## START Exercise input

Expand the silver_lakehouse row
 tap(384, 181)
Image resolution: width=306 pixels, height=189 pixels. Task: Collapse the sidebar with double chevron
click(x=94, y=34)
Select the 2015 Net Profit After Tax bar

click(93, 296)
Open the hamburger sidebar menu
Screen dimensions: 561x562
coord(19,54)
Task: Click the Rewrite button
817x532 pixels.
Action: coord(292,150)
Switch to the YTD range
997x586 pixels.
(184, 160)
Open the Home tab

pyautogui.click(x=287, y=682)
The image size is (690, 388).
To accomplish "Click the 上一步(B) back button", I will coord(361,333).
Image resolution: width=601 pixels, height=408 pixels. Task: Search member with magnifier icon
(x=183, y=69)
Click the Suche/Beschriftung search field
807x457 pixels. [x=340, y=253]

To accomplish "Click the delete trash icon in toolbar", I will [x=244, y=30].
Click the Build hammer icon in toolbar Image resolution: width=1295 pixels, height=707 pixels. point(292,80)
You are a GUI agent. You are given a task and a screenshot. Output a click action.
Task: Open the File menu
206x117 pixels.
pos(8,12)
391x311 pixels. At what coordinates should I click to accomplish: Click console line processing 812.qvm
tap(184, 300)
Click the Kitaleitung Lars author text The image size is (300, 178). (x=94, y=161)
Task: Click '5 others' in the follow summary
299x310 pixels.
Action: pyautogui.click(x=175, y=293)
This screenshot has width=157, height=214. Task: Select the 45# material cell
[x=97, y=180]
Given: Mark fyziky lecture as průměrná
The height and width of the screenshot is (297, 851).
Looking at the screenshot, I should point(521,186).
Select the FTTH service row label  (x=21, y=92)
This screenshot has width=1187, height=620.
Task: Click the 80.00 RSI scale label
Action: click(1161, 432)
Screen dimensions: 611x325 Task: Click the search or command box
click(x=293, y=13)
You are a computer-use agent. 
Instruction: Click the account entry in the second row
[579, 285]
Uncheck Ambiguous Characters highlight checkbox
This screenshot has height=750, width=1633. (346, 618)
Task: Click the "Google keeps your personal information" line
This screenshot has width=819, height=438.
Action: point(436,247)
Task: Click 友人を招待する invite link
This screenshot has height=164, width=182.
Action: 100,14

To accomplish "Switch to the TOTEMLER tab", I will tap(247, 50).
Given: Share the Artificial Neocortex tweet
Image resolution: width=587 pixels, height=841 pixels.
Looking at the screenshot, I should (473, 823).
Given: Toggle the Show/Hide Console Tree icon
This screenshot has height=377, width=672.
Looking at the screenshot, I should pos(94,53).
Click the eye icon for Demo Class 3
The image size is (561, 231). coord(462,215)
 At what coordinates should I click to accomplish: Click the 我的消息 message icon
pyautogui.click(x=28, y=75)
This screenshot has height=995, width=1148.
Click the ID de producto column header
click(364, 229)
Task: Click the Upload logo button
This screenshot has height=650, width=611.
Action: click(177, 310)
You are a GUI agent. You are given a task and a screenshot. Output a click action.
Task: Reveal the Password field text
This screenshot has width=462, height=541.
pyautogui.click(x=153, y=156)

## END Exercise input

> **Problem statement**
Copy all of the rows above line for line, with no changes.

> **Exercise result**
Expand the silver_lakehouse row
 tap(384, 181)
Image resolution: width=306 pixels, height=189 pixels. Task: Collapse the sidebar with double chevron
click(x=94, y=34)
Select the 2015 Net Profit After Tax bar

click(93, 296)
Open the hamburger sidebar menu
Screen dimensions: 561x562
coord(19,54)
Task: Click the Rewrite button
817x532 pixels.
Action: coord(292,150)
Switch to the YTD range
997x586 pixels.
(184, 160)
Open the Home tab

pyautogui.click(x=287, y=682)
The image size is (690, 388).
To accomplish "Click the 上一步(B) back button", I will coord(361,333).
Image resolution: width=601 pixels, height=408 pixels. Task: Search member with magnifier icon
(x=183, y=69)
Click the Suche/Beschriftung search field
807x457 pixels. [x=340, y=253]

To accomplish "Click the delete trash icon in toolbar", I will [x=244, y=30].
Click the Build hammer icon in toolbar Image resolution: width=1295 pixels, height=707 pixels. point(292,80)
You are a GUI agent. You are given a task and a screenshot. Output a click action.
Task: Open the File menu
206x117 pixels.
pos(8,12)
391x311 pixels. At what coordinates should I click to accomplish: Click console line processing 812.qvm
tap(184, 300)
Click the Kitaleitung Lars author text The image size is (300, 178). (x=94, y=161)
Task: Click '5 others' in the follow summary
299x310 pixels.
Action: pyautogui.click(x=175, y=293)
This screenshot has width=157, height=214. Task: Select the 45# material cell
[x=97, y=180]
Given: Mark fyziky lecture as průměrná
The height and width of the screenshot is (297, 851).
Looking at the screenshot, I should point(521,186).
Select the FTTH service row label  (x=21, y=92)
This screenshot has width=1187, height=620.
Task: Click the 80.00 RSI scale label
Action: click(1161, 432)
Screen dimensions: 611x325 Task: Click the search or command box
click(x=293, y=13)
You are a computer-use agent. 
Instruction: Click the account entry in the second row
[579, 285]
Uncheck Ambiguous Characters highlight checkbox
This screenshot has height=750, width=1633. (346, 618)
Task: Click the "Google keeps your personal information" line
This screenshot has width=819, height=438.
Action: point(436,247)
Task: Click 友人を招待する invite link
This screenshot has height=164, width=182.
Action: 100,14

To accomplish "Switch to the TOTEMLER tab", I will tap(247, 50).
Given: Share the Artificial Neocortex tweet
Image resolution: width=587 pixels, height=841 pixels.
Looking at the screenshot, I should (473, 823).
Given: Toggle the Show/Hide Console Tree icon
This screenshot has height=377, width=672.
Looking at the screenshot, I should pos(94,53).
Click the eye icon for Demo Class 3
The image size is (561, 231). coord(462,215)
 At what coordinates should I click to accomplish: Click the 我的消息 message icon
pyautogui.click(x=28, y=75)
This screenshot has height=995, width=1148.
Click the ID de producto column header
click(364, 229)
Task: Click the Upload logo button
This screenshot has height=650, width=611.
Action: click(177, 310)
You are a GUI agent. You are given a task and a screenshot. Output a click action.
Task: Reveal the Password field text
This screenshot has width=462, height=541.
pyautogui.click(x=153, y=156)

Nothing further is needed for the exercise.